Task details: In the records below, begin at the line containing "Screen dimensions: 1007x741" and end at the line containing "Task: Expand the"; quote every line in that span exactly, including both boundary lines, and no others.

Supplied entries:
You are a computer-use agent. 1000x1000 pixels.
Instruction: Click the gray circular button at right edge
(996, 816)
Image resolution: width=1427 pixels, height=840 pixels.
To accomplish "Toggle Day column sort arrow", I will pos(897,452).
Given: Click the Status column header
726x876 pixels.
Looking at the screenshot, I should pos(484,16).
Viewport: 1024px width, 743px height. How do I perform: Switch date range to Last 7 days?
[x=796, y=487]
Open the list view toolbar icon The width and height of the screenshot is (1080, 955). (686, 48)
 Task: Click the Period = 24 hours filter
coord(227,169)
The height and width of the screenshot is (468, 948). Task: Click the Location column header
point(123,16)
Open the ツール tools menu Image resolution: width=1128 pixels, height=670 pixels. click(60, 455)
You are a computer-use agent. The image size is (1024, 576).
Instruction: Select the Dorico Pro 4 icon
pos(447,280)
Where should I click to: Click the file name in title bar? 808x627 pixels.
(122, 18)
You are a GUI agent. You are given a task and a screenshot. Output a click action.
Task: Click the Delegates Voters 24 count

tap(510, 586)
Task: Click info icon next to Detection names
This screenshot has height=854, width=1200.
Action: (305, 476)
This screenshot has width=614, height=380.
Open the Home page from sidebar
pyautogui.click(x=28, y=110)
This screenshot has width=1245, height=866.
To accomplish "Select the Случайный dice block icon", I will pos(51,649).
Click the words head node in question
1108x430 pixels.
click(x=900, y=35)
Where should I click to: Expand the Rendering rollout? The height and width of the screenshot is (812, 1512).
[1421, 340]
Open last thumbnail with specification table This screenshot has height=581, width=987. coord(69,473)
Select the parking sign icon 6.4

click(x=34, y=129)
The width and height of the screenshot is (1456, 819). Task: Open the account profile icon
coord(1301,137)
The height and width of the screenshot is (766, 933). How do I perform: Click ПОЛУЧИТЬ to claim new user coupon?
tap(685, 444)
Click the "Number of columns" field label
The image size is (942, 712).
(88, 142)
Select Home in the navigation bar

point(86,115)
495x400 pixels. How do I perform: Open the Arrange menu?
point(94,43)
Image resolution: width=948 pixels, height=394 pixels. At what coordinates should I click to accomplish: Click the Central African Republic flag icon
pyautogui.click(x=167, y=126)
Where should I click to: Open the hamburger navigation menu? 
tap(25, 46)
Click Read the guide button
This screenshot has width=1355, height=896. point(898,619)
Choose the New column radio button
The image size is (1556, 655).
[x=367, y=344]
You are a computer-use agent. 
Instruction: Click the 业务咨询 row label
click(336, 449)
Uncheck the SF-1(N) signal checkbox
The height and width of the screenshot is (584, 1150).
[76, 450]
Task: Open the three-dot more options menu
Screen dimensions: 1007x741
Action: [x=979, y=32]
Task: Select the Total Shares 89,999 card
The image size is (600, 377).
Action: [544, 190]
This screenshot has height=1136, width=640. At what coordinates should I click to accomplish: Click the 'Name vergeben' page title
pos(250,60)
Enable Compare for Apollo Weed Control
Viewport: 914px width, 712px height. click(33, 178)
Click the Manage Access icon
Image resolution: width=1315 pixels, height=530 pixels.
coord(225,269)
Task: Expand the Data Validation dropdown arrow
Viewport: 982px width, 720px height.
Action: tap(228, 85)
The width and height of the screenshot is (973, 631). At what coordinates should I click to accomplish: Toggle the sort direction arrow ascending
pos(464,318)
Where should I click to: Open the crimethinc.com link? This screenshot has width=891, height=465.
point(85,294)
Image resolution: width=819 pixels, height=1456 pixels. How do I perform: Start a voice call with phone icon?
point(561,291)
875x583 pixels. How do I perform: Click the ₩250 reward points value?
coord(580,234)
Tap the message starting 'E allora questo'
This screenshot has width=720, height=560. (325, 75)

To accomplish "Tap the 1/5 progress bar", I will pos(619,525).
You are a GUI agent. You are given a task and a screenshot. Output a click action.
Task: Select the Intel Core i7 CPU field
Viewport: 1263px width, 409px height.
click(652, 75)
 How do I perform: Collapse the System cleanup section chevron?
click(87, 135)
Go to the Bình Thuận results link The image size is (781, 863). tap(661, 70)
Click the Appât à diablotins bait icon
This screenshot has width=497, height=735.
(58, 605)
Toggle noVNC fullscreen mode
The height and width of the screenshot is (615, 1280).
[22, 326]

Output of the task:
Screen dimensions: 1007x741
Action: [x=979, y=32]
Task: Select the Total Shares 89,999 card
The image size is (600, 377).
Action: [544, 190]
This screenshot has height=1136, width=640. At what coordinates should I click to accomplish: Click the 'Name vergeben' page title
pos(250,60)
Enable Compare for Apollo Weed Control
Viewport: 914px width, 712px height. click(33, 178)
Click the Manage Access icon
Image resolution: width=1315 pixels, height=530 pixels.
coord(225,269)
Task: Expand the Data Validation dropdown arrow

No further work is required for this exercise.